Experimental example 1
Results were obtained by the same method as in example 15-1 except that cells having an NK cell proportion of about 50% were used, the concentration of the steroid contained in the immune cell proliferation-activating kit was increased about 2-fold and added on days 3, 4, and 8 for culture, and the results were obtained by the same method as in comparative example 5 except that cells having an NK cell proportion of about 50% were used, and the two results were compared and are shown in fig. 8a and 8b, respectively.
Fig. 8a and 8b show that when the immune cell proliferation-activating kit of the present invention is used, the NK cell ratio is 81.35%, but when not used, the NK cell ratio is 51.76%, and therefore it was confirmed that even if the culture is started in a state where the NK cell ratio is high from the beginning, the proliferation rate of NK cells is further improved during the culture when the immune cell proliferation-activating kit of the present invention is treated.
Experimental example 2
To test the effect of the immune cell proliferation activation kit of the present invention on reactivation of cells with reduced activity, treg cells were suppressed as in example 15-1 using old cells with reduced activity cultured for 25 days, while reactivation was performed as follows. The supernatant was removed by centrifugation to remove the original medium, and then placed in a conventional medium (RPMI) for about 2 hours, then changed to a C1 solution and cultured for 3 days.

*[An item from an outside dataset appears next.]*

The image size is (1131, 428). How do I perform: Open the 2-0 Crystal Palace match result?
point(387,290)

Thereafter, the activity of the reactivated NK cells was measured, and the results thereof are shown in Table 8.
As shown in table 8 below, an increase in activity was observed without Treg inhibition activity, and a dramatic decrease in cell number was not observed. However, a decrease in the degree to which the number of cells naturally decreases due to aging of cells is observed, which can also be regarded as a measurement error. This method is expected to activate NK cells in a short period of time (1 to 3 days), and is very effective for reactivation of NK cells having decreased activity due to thawing after freezing, as well as activating old cells and NK cells in PBMC isolated directly from peripheral blood.
TABLE 8
Experimental example 3
After NK cells were cultured by the same method as in example 15-1 except that PBMC were obtained from blood of a human which appeared to cause high activation of Treg cells due to high concentration of IL-10 in blood, cells were taken out and the original culture solution was removed on day 12, and then after 2 days of culture with C1 solution, a medium composition remaining after isolation of NK cells was obtained.

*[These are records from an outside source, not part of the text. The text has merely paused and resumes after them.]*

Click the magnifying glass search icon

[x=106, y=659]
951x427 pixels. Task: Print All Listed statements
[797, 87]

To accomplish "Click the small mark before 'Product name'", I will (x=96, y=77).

The components of the resulting culture medium composition were confirmed, and the results are shown in table 9.
TABLE 9
As shown in Table 9, when cultured for 2 days after stimulation with the C1 solution on day 12 of the culture, the cell number increased well and IFN-. Gamma.as well as IL-10 increased significantly with little IL-8 production. In contrast, it was found that when isolated directly without activation with C1 solution, a small amount of cytokine was increased overall. Thus, it was confirmed that when the immune cells of a human having a large number of Treg cells were stimulated with the C1 solution on day 12 of culture after treatment with the immune cell proliferation activation kit of the present invention, the cell number of immune cells did not increase in an anti-reflection manner and a large amount of IFN- γ and IL-10 were produced.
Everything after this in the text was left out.